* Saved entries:
━━━━
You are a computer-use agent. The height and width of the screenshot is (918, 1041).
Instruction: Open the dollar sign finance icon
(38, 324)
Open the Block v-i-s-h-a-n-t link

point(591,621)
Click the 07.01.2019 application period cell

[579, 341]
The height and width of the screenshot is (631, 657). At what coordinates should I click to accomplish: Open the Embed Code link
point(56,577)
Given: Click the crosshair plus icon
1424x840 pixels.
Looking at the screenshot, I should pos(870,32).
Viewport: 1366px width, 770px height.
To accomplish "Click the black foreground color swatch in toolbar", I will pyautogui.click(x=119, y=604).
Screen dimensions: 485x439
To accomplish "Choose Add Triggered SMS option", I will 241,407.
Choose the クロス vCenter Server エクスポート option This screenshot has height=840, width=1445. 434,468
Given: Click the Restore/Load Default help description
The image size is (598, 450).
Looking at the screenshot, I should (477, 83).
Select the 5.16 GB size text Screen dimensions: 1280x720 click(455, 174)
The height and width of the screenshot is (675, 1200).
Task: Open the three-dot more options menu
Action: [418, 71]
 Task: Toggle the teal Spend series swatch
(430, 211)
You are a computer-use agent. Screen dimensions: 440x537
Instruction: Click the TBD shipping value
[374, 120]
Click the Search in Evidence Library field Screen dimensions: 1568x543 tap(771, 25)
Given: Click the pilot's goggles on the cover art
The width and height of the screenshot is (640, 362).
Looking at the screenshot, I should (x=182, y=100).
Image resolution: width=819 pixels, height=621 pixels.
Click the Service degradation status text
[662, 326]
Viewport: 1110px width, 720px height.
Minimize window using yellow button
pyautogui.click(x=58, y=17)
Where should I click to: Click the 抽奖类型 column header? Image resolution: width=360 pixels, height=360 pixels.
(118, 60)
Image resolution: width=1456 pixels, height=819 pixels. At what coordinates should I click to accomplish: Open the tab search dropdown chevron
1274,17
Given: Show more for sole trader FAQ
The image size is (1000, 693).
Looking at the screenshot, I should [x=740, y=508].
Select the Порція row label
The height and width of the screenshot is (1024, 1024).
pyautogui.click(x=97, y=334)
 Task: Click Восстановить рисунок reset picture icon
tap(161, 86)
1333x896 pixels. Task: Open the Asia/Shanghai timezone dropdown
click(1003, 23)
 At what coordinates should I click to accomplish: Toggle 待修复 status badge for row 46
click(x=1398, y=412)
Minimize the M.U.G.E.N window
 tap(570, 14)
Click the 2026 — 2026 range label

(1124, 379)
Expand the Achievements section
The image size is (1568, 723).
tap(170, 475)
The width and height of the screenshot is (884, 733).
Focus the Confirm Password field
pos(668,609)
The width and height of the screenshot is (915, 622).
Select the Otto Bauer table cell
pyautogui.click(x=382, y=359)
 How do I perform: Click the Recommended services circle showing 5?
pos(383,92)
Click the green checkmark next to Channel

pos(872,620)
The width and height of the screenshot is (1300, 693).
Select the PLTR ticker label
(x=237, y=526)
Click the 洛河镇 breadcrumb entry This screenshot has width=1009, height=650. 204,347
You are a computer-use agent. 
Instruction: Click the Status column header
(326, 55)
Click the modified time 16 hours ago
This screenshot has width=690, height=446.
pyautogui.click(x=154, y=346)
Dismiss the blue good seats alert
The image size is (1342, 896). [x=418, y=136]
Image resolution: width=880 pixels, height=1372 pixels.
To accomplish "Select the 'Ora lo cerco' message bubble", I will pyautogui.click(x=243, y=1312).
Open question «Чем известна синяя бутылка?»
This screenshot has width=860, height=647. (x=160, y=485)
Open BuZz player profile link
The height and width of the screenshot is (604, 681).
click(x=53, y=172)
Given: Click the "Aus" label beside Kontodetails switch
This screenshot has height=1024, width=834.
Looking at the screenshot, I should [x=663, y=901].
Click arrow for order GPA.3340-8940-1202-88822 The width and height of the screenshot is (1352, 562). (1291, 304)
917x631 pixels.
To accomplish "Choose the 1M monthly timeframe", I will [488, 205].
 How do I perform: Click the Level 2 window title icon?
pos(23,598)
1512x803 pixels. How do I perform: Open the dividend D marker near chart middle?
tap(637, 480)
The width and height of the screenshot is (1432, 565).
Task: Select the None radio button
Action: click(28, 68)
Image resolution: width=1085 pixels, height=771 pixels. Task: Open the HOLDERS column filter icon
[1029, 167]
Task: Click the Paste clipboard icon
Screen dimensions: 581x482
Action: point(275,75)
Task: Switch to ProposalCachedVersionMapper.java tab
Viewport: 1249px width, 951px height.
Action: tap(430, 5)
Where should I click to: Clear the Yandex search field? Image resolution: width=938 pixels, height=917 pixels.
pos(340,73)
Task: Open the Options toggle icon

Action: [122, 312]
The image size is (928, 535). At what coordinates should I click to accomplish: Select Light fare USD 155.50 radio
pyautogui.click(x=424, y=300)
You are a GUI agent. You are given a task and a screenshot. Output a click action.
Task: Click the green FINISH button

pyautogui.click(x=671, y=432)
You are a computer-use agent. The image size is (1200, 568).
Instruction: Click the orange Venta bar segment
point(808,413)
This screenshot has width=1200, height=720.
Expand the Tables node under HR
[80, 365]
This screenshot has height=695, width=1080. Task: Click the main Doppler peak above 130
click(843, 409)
━━━━
All of the entries above, written out exactly, make up the reply.

* Answer to the problem:
You are a computer-use agent. The height and width of the screenshot is (918, 1041).
Instruction: Open the dollar sign finance icon
(38, 324)
Open the Block v-i-s-h-a-n-t link

point(591,621)
Click the 07.01.2019 application period cell

[579, 341]
The height and width of the screenshot is (631, 657). At what coordinates should I click to accomplish: Open the Embed Code link
point(56,577)
Given: Click the crosshair plus icon
1424x840 pixels.
Looking at the screenshot, I should pos(870,32).
Viewport: 1366px width, 770px height.
To accomplish "Click the black foreground color swatch in toolbar", I will pyautogui.click(x=119, y=604).
Screen dimensions: 485x439
To accomplish "Choose Add Triggered SMS option", I will 241,407.
Choose the クロス vCenter Server エクスポート option This screenshot has height=840, width=1445. 434,468
Given: Click the Restore/Load Default help description
The image size is (598, 450).
Looking at the screenshot, I should (477, 83).
Select the 5.16 GB size text Screen dimensions: 1280x720 click(455, 174)
The height and width of the screenshot is (675, 1200).
Task: Open the three-dot more options menu
Action: [418, 71]
 Task: Toggle the teal Spend series swatch
(430, 211)
You are a computer-use agent. Screen dimensions: 440x537
Instruction: Click the TBD shipping value
[374, 120]
Click the Search in Evidence Library field Screen dimensions: 1568x543 tap(771, 25)
Given: Click the pilot's goggles on the cover art
The width and height of the screenshot is (640, 362).
Looking at the screenshot, I should (x=182, y=100).
Image resolution: width=819 pixels, height=621 pixels.
Click the Service degradation status text
[662, 326]
Viewport: 1110px width, 720px height.
Minimize window using yellow button
pyautogui.click(x=58, y=17)
Where should I click to: Click the 抽奖类型 column header? Image resolution: width=360 pixels, height=360 pixels.
(118, 60)
Image resolution: width=1456 pixels, height=819 pixels. At what coordinates should I click to accomplish: Open the tab search dropdown chevron
1274,17
Given: Show more for sole trader FAQ
The image size is (1000, 693).
Looking at the screenshot, I should [x=740, y=508].
Select the Порція row label
The height and width of the screenshot is (1024, 1024).
pyautogui.click(x=97, y=334)
 Task: Click Восстановить рисунок reset picture icon
tap(161, 86)
1333x896 pixels. Task: Open the Asia/Shanghai timezone dropdown
click(1003, 23)
 At what coordinates should I click to accomplish: Toggle 待修复 status badge for row 46
click(x=1398, y=412)
Minimize the M.U.G.E.N window
 tap(570, 14)
Click the 2026 — 2026 range label

(1124, 379)
Expand the Achievements section
The image size is (1568, 723).
tap(170, 475)
The width and height of the screenshot is (884, 733).
Focus the Confirm Password field
pos(668,609)
The width and height of the screenshot is (915, 622).
Select the Otto Bauer table cell
pyautogui.click(x=382, y=359)
 How do I perform: Click the Recommended services circle showing 5?
pos(383,92)
Click the green checkmark next to Channel

pos(872,620)
The width and height of the screenshot is (1300, 693).
Select the PLTR ticker label
(x=237, y=526)
Click the 洛河镇 breadcrumb entry This screenshot has width=1009, height=650. 204,347
You are a computer-use agent. 
Instruction: Click the Status column header
(326, 55)
Click the modified time 16 hours ago
This screenshot has width=690, height=446.
pyautogui.click(x=154, y=346)
Dismiss the blue good seats alert
The image size is (1342, 896). [x=418, y=136]
Image resolution: width=880 pixels, height=1372 pixels.
To accomplish "Select the 'Ora lo cerco' message bubble", I will pyautogui.click(x=243, y=1312).
Open question «Чем известна синяя бутылка?»
This screenshot has width=860, height=647. (x=160, y=485)
Open BuZz player profile link
The height and width of the screenshot is (604, 681).
click(x=53, y=172)
Given: Click the "Aus" label beside Kontodetails switch
This screenshot has height=1024, width=834.
Looking at the screenshot, I should [x=663, y=901].
Click arrow for order GPA.3340-8940-1202-88822 The width and height of the screenshot is (1352, 562). (1291, 304)
917x631 pixels.
To accomplish "Choose the 1M monthly timeframe", I will [488, 205].
 How do I perform: Click the Level 2 window title icon?
pos(23,598)
1512x803 pixels. How do I perform: Open the dividend D marker near chart middle?
tap(637, 480)
The width and height of the screenshot is (1432, 565).
Task: Select the None radio button
Action: click(28, 68)
Image resolution: width=1085 pixels, height=771 pixels. Task: Open the HOLDERS column filter icon
[1029, 167]
Task: Click the Paste clipboard icon
Screen dimensions: 581x482
Action: point(275,75)
Task: Switch to ProposalCachedVersionMapper.java tab
Viewport: 1249px width, 951px height.
Action: tap(430, 5)
Where should I click to: Clear the Yandex search field? Image resolution: width=938 pixels, height=917 pixels.
pos(340,73)
Task: Open the Options toggle icon

Action: [122, 312]
The image size is (928, 535). At what coordinates should I click to accomplish: Select Light fare USD 155.50 radio
pyautogui.click(x=424, y=300)
You are a GUI agent. You are given a task and a screenshot. Output a click action.
Task: Click the green FINISH button

pyautogui.click(x=671, y=432)
You are a computer-use agent. The image size is (1200, 568).
Instruction: Click the orange Venta bar segment
point(808,413)
This screenshot has width=1200, height=720.
Expand the Tables node under HR
[80, 365]
This screenshot has height=695, width=1080. Task: Click the main Doppler peak above 130
click(843, 409)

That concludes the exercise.